*** Begin section ***

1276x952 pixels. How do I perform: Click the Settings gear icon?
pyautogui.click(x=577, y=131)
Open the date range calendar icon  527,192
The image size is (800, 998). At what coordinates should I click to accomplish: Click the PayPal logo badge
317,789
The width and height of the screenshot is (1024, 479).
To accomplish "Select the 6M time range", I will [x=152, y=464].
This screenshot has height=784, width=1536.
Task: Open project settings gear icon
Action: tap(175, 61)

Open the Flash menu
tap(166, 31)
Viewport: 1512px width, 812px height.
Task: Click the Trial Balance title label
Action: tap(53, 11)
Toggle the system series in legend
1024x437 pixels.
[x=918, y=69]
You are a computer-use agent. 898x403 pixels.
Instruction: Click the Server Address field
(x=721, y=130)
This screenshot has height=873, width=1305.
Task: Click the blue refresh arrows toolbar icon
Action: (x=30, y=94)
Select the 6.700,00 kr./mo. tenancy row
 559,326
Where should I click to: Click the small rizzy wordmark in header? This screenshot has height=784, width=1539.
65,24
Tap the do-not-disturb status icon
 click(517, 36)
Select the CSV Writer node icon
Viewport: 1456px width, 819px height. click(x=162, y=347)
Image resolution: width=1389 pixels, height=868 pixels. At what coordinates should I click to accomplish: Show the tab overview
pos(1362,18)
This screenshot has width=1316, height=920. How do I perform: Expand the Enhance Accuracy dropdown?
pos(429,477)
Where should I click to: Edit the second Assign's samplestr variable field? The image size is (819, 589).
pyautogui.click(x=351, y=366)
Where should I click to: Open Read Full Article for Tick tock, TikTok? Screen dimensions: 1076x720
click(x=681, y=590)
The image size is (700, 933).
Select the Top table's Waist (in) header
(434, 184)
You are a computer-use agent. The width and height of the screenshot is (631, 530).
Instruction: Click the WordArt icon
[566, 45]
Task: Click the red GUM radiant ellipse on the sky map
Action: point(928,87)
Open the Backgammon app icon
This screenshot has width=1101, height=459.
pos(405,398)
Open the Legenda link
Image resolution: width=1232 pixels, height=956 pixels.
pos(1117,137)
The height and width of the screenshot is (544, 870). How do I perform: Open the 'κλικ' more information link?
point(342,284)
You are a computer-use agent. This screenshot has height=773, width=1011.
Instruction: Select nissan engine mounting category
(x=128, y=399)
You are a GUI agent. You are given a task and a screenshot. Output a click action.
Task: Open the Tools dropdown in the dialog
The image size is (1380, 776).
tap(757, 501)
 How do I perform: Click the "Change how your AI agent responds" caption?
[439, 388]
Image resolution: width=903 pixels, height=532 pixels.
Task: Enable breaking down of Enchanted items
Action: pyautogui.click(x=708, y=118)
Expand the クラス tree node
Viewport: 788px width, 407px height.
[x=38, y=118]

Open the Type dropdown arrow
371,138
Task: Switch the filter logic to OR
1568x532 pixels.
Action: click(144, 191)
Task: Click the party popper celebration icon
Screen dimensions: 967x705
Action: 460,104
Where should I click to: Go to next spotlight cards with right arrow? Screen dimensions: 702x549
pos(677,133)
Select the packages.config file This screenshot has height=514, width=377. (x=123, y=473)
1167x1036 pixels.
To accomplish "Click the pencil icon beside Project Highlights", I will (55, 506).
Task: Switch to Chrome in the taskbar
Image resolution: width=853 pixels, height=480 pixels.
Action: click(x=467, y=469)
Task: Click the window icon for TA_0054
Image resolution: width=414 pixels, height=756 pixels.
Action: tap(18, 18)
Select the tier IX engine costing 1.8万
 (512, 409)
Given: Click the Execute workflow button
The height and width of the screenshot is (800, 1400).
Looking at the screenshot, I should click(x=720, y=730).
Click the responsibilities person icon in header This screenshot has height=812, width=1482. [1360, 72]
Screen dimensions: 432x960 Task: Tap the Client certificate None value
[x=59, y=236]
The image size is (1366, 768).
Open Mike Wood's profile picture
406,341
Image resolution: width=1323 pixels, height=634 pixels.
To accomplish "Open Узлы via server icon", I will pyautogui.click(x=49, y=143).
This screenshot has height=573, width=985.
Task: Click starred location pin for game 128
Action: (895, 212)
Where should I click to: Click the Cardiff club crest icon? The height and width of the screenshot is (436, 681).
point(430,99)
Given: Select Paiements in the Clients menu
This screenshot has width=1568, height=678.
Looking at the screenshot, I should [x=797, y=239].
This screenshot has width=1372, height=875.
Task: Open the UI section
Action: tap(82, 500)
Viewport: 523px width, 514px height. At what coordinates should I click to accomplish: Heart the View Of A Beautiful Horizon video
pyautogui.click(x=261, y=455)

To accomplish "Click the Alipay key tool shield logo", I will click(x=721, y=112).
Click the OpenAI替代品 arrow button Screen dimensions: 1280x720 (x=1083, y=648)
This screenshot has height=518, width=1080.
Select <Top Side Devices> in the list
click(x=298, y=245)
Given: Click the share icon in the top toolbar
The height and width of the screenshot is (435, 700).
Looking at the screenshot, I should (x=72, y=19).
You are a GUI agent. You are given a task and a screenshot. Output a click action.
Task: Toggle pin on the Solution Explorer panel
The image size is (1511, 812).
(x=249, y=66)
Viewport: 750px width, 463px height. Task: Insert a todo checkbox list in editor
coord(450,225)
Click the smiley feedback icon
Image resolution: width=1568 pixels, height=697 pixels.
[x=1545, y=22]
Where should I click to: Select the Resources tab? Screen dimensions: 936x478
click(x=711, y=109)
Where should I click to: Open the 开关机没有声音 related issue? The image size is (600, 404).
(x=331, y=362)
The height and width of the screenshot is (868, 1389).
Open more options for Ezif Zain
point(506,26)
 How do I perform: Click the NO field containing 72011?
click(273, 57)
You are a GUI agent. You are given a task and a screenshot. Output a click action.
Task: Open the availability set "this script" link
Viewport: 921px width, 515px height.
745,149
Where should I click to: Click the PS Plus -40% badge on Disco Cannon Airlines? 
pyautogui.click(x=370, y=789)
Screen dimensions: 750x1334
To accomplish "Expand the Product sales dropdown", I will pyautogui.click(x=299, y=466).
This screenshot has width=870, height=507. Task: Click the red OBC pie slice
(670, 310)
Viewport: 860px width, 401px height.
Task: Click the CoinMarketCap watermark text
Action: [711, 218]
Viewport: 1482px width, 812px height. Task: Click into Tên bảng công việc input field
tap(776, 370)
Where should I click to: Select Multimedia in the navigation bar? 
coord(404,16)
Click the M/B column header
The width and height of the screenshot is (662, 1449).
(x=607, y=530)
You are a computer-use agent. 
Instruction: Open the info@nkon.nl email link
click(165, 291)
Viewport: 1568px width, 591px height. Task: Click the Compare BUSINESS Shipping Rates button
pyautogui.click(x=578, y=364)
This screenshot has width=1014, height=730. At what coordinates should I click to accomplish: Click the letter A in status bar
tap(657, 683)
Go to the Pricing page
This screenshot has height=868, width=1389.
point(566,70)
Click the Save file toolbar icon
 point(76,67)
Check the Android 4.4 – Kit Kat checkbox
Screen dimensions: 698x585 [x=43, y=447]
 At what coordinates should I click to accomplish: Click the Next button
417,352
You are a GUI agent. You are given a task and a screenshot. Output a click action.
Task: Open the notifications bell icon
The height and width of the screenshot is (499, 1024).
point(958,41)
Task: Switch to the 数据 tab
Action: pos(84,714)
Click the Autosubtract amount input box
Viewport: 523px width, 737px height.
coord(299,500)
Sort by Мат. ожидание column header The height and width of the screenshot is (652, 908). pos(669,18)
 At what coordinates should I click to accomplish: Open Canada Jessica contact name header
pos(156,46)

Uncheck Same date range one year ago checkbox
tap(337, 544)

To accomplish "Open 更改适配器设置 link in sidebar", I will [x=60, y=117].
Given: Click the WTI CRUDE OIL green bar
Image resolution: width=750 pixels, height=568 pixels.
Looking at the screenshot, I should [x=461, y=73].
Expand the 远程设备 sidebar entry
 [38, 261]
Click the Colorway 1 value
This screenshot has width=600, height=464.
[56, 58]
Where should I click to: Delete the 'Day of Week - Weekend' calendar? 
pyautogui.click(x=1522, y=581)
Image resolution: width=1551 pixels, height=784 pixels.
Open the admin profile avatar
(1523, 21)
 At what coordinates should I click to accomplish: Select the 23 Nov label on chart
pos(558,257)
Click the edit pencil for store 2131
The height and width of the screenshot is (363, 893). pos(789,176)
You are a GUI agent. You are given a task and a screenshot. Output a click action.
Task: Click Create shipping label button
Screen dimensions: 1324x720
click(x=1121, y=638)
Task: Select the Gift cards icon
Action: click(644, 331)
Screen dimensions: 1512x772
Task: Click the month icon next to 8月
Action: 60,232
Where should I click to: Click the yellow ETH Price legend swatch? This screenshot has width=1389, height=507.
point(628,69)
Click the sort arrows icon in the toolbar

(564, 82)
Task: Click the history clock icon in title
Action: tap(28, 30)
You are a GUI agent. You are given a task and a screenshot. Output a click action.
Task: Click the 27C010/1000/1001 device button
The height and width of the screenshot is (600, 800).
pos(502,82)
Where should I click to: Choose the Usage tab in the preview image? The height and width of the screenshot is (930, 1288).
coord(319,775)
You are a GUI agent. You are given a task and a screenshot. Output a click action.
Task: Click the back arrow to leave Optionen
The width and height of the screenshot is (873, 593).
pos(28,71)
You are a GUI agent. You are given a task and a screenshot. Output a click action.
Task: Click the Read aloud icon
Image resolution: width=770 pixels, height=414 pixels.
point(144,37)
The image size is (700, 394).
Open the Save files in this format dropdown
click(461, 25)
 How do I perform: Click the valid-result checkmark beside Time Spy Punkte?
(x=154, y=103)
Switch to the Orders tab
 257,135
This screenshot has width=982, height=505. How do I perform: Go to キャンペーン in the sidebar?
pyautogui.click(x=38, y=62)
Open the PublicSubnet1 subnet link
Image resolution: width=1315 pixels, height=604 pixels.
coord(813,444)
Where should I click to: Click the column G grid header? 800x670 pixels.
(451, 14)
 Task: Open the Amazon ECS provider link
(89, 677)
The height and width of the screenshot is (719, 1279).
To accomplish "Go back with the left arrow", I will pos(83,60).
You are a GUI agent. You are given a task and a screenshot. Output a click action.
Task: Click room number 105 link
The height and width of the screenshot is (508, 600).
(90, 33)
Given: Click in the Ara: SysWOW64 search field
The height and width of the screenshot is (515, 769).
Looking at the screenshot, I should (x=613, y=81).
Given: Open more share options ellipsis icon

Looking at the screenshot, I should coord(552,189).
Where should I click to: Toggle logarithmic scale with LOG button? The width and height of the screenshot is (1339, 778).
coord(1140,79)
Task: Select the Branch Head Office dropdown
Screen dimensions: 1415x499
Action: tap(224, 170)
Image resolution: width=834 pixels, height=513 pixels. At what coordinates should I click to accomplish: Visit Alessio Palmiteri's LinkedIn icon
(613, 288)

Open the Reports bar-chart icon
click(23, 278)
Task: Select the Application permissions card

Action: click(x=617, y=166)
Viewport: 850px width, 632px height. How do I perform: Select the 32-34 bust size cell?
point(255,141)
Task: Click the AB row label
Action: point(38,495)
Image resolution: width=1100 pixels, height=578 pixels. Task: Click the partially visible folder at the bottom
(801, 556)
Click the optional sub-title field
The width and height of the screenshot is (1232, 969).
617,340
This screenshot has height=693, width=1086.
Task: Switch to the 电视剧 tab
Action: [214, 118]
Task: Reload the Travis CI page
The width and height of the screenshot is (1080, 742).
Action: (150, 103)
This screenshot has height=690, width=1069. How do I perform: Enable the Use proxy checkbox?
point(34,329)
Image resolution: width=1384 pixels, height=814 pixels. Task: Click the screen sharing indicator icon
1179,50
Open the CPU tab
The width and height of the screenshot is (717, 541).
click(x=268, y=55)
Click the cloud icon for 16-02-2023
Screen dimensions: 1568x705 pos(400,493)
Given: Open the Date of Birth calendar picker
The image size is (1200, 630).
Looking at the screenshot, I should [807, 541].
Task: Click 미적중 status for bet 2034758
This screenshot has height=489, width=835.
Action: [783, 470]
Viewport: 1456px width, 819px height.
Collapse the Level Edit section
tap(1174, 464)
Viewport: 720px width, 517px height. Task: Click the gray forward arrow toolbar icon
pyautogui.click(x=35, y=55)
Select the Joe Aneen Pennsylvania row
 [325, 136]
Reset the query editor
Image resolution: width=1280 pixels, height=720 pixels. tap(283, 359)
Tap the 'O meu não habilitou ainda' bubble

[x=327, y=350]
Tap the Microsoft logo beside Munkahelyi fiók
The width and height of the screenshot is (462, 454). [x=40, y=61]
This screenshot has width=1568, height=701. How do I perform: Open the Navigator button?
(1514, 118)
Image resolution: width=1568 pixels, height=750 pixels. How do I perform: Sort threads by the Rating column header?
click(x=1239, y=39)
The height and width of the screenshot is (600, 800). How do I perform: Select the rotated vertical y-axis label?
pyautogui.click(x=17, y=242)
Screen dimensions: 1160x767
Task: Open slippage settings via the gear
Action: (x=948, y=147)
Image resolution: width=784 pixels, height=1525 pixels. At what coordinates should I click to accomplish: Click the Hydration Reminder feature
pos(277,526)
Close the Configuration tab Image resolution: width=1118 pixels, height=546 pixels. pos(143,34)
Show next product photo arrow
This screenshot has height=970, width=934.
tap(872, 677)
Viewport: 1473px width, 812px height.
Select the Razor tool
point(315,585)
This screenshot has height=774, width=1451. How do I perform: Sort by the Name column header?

*** End section ***

* **Action item**
Among the records, find every line with the word "computer" and copy it.

* **Answer section**
You are a computer-use agent. 898x403 pixels.
You are a computer-use agent. The width and height of the screenshot is (631, 530).
You are a computer-use agent. This screenshot has height=773, width=1011.
You are a computer-use agent. 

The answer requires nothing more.